But, you might object, all that’s test signals. How about real music? Good point. I played a snippet of DSD64 music from an audiophile DSD label — recorded in 2015, direct to DSD — and captured the output from the DAC. I chose a section with acoustic guitar recorded quite loudly to ensure plenty of high frequency content. And here’s the result:

2015 Audiophile DSD64 Acoustic Recording web

As you can see, at 28.5kHz the actual signal sinks below the level of the DSD noise, which continues to rise to around 40kHz, where it starts to be defeated by the DAC’s low pass filter.

Now let’s pause and consider all this for a moment. It is not in the least surprising that the inherent resolution of 192kHz at 24 bits is better than DSD64. Remember DSD64’s bitrate is around 2.8 megabits per second. The per-channel bitrate for 24/192 around 4.6Mbps. But clearly 24/192 PCM is also more inherently accurate than DSD128, even though the latter has an even higher bitrate: 5.6Mbps.

Yes, it is claimed that DSD can capture transients more effectively than similar bitrate PCM. Often this is represented as a picture of a square wave, with startlingly fast rise times for DSD, slower ones for PCM. Mathematically, DSD may indeed be capable of superior resolution on this front, except for one thing …

ADA CONVERSION

So DSD’s virtues, perhaps, lay not in the intrinsic accuracy of the format, but in the accuracy of conversion from analogue to digital and back to analogue. This would have been an extremely strong argument back in the early 1980s, when PCM was just finding its place. The first Philips CD player was well reviewed because it was considered that compared to the 16 bit DAC of the first Sony, its 14 bit DAC was a safer choice.
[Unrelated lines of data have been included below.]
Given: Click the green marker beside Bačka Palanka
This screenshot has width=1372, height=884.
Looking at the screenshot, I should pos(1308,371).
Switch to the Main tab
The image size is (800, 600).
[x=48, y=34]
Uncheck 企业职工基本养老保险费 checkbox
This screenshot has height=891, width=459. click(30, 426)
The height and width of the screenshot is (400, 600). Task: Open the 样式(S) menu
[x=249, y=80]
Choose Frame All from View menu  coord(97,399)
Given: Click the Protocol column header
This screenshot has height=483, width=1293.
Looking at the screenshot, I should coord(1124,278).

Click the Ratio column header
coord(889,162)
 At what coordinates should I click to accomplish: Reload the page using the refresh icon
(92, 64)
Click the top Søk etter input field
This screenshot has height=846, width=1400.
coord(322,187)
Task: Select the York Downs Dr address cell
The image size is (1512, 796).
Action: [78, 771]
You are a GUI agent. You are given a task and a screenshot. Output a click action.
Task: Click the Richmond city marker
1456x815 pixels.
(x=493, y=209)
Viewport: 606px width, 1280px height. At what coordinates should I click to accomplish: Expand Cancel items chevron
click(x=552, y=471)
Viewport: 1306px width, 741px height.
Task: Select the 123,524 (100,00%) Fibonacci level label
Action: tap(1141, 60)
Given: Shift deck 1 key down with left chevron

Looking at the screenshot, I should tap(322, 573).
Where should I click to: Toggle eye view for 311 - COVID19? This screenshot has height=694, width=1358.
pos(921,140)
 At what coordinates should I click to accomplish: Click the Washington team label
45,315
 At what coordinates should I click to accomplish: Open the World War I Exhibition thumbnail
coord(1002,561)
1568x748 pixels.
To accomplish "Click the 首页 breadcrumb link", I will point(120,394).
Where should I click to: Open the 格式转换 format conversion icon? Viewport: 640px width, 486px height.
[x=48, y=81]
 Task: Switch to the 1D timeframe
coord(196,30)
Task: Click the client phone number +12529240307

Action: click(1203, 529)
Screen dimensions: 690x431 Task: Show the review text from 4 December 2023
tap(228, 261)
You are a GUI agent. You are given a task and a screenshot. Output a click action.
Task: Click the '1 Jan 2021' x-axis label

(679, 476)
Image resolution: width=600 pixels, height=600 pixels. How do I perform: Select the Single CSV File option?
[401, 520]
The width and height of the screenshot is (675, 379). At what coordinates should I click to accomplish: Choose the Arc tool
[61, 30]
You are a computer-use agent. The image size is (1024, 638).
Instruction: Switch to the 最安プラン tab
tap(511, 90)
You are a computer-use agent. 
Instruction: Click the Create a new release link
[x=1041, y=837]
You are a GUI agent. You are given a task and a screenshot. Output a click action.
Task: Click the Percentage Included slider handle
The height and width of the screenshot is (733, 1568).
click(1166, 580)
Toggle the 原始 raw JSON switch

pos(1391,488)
But engineers are clever. As an analogy, we should note that today’s computer technology is in just about every countable respect three orders of magnitude bigger, better and faster than it was then. Literally a thousand times.

So while 16 bit digital to analogue and analogue to digital PCM conversion may have been hard then, 24 bits is easy now. Especially since a straight conversion is rarely used. These days there’s oversampling, multibit Sigma Delta conversion and other techniques. Anti-aliasing filtering is performed digitally, eliminating phase shift, and with 96kHz and 192kHz sampling frequencies, sharp filters are largely avoided anyway.

At least, that’s the case for PCM.

DSD has a significant weakness, though. Especially DSD64. One ought to be reluctant to pour high levels of ultrasonic noise into one’s tweeters. Who knows what effect it may have on the actual treble signal, and indeed on the longevity of the tweeter.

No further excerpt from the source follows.